## PROBLEM REQUIREMENTS
Copy out the material below line for line, with no changes.

## ENTRIES
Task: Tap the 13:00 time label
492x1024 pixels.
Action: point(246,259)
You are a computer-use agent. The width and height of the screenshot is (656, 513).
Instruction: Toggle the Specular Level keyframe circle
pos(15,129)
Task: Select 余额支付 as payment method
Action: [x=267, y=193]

## RESULT FOR THIS EXERCISE
Task: Tap the 13:00 time label
492x1024 pixels.
Action: point(246,259)
You are a computer-use agent. The width and height of the screenshot is (656, 513).
Instruction: Toggle the Specular Level keyframe circle
pos(15,129)
Task: Select 余额支付 as payment method
Action: [x=267, y=193]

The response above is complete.